Wednesday, April 01, 2009

Menschen! Alles doch nur Menschen!

Mein erster Tag in der Welt der Spieleentwickler. Alles Zauberer hier, nicht? Alle sprechen Japanisch, aber ansonsten schauen sie ganz erstaunlich alltaeglich aus. Meine groesste Waffe, gefaelschtes Understatement, rennt offene Tueren ein: Niemand nimmt besonders Notiz von dem neuen Blondschopf. Der andere in der 80 Mann starken Bande (+ 3 Frauen) hat sich schon eine Glatze rasiert. Steht mir das auch bevor?

Ich werde herumgefuehrt, nehme an einem Meeting teil, bekomme eine Maschine. Spannung steigt ... und faellt: Eine brave Kiste, gute Graphikkarte von vor 18 Monaten. Tastatur: very basic. "Kauf dir gerne eine bessere." - "Aha, wieviel darf sie denn kosten?" - "Soviel du willst, es ist ja deine!" - wunderbar. Aber ich werde es tatsaechlich tun, Tastaturen sind moderne Fuellfederhalter: Man laesst sich sein Familienwappen eingravieren und was immer auch geschieht, man gibt sie nie wieder her.

Ich war auf Hoellengewitter gefasst. Gesammelte Erzaehlungen in meinem Kopf ueber katastrophale Arbeitsbedingungen in Japan (200% unbezahlte Ueberstunden, Gehalt mit 3 Monaten Verspaetung), und die Realitaet dagegen noch voellig wehrlos auf einer kurzen Wartebank in der Zukunft. Doch dann .. laesst man mich einfach erstmal ankommen.

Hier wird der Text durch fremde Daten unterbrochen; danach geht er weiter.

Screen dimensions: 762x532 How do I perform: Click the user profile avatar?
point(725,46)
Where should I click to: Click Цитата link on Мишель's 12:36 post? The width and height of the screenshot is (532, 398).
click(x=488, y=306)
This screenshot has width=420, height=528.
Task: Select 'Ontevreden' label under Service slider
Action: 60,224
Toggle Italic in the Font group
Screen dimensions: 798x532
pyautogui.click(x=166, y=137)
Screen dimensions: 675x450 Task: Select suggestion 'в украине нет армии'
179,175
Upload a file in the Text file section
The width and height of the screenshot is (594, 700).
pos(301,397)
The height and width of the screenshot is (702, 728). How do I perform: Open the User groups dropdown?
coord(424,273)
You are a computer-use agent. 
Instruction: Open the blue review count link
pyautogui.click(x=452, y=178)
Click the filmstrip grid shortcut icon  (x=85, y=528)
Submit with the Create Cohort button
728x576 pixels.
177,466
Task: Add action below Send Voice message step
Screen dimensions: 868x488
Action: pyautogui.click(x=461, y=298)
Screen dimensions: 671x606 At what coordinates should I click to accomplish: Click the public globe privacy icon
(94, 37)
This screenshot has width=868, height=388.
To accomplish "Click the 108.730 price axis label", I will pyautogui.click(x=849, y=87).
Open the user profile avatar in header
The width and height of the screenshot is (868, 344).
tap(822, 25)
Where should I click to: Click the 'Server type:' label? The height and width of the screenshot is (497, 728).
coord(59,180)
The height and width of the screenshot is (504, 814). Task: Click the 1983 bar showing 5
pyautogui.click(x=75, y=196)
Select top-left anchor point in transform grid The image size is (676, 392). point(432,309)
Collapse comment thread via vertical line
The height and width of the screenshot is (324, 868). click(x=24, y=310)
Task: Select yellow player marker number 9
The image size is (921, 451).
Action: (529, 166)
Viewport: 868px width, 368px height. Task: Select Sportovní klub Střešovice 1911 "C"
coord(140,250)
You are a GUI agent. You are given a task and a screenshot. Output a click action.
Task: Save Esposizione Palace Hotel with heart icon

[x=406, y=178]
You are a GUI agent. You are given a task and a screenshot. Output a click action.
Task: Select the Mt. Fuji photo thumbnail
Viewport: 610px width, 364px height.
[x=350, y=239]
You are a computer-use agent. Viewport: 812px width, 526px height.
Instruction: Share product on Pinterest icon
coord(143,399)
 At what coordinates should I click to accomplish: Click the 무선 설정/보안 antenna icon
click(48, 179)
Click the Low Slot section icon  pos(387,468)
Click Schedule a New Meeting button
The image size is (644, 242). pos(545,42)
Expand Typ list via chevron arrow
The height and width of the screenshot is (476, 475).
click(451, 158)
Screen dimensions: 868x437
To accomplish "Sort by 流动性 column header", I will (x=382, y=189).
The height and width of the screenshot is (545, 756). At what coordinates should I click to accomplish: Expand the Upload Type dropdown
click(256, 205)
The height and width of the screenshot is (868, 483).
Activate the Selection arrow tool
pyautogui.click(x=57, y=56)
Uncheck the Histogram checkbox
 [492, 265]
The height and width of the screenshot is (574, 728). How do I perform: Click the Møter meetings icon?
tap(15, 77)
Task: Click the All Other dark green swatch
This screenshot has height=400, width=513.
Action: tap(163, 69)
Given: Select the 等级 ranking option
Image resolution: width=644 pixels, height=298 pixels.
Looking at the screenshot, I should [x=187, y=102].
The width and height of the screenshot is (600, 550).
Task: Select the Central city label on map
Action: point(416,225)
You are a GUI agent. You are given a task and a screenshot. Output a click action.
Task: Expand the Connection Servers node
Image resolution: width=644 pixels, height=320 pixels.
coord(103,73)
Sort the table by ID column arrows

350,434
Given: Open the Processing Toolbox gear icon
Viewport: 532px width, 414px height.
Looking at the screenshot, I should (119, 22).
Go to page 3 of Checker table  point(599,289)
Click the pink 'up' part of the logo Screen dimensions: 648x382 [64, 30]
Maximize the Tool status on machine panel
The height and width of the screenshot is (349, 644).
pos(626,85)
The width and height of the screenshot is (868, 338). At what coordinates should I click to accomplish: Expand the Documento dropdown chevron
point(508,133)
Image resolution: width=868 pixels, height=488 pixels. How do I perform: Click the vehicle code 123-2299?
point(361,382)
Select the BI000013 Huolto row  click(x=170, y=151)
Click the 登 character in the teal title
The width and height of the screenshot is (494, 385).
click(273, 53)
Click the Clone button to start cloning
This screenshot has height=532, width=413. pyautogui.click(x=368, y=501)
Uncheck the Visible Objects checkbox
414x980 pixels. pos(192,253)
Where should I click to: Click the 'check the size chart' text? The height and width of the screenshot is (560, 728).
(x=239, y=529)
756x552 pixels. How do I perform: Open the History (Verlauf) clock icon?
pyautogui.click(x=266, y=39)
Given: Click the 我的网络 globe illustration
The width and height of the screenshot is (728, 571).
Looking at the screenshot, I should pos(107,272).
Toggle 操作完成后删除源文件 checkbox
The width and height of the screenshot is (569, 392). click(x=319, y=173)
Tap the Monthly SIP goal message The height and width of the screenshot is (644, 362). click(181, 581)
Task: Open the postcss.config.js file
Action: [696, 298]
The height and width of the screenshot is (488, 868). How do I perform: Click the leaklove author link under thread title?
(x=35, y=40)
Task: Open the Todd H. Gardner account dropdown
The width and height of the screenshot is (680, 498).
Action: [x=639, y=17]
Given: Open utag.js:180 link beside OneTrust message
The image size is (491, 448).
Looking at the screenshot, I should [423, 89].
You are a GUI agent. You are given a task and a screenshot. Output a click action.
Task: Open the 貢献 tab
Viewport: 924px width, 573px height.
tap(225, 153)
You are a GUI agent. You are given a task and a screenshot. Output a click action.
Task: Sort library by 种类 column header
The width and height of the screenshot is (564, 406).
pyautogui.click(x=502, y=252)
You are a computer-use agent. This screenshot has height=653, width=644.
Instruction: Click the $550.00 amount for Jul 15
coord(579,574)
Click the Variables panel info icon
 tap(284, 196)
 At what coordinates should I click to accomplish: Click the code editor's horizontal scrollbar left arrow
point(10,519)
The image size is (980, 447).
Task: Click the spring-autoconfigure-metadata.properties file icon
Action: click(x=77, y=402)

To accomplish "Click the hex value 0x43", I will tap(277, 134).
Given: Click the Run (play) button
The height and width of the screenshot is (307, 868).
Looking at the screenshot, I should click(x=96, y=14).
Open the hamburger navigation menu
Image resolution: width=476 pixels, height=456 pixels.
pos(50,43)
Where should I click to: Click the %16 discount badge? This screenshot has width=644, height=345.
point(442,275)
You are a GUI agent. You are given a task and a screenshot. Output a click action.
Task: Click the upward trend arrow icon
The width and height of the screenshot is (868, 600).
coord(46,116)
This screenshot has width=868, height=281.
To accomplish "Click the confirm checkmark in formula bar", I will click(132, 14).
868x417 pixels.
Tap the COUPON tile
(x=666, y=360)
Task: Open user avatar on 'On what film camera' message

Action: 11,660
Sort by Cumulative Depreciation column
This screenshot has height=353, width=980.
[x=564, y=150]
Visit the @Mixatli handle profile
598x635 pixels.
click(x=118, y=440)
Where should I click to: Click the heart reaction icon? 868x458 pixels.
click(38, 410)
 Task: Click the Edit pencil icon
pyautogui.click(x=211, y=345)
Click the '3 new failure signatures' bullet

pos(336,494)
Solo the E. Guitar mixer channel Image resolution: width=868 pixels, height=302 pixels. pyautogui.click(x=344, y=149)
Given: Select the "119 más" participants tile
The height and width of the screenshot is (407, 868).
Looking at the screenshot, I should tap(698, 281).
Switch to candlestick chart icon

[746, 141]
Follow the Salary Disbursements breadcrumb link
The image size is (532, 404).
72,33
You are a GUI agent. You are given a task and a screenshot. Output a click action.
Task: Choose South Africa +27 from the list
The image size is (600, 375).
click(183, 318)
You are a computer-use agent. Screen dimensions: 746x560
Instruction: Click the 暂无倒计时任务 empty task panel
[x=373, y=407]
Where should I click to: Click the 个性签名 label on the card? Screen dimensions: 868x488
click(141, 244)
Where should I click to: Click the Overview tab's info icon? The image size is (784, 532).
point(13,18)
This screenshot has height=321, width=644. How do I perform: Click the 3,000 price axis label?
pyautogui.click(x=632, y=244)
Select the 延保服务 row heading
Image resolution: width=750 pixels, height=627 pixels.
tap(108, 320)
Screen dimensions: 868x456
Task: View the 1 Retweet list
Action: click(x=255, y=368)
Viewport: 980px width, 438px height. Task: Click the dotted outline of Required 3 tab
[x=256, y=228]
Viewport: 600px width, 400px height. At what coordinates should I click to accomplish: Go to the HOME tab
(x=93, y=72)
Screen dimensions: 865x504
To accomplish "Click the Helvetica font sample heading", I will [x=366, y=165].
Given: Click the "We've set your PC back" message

Ich lese in Ruhe die detaillierten Arbeitsbedingungen, auf die im Arbeitsvertrag nur verwiesen wird, vermutlich aus aesthetischen Gruenden, oder weil sie sich einfach zu oft aendern. Dort finde ich auch die 40-Stunden-Woche, die auf der Anwerbungs-Webseite noch sofort ins Auge sprang, erst nach langer Recherche wieder. Warum so verwinkelt? Bezahlung gibt es noch vor Ende desselben Monats.

Ich ertappe mich Nachmittags, wie ich ueber Konsolen-Spieleentwicklung lese, dass ich mich wie zu Hause fuehle, nur dass ich diesmal dafuer bezahlt werde. Grossartig. Die junge Sekretaerin kommt irgendwann mit einem Handwagen, bringt eine frische XBOX360. Fuer mich. :D. Ansonsten Windstille. Niemand sieht irgendwie gestresst aus oder schuettete gar Kaffee in sich hinein. Mein Chef programmiert einen Tisch weiter, mit dem Ruecken zu mir, vor 4-5 Monitoren, kommt mal vorbei um mir die empfohlenen Mittagspausenzeiten darzulegen, fragt ob ich was brauche.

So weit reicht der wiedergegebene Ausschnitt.